Task instructions - The data below is to be returned in full and exactly.

Dataset -
- Opening Delimiter -

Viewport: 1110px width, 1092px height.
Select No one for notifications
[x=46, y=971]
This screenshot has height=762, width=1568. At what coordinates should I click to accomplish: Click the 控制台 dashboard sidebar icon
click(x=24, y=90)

- Closing Delimiter -

Exercise output -
Viewport: 1110px width, 1092px height.
Select No one for notifications
[x=46, y=971]
This screenshot has height=762, width=1568. At what coordinates should I click to accomplish: Click the 控制台 dashboard sidebar icon
click(x=24, y=90)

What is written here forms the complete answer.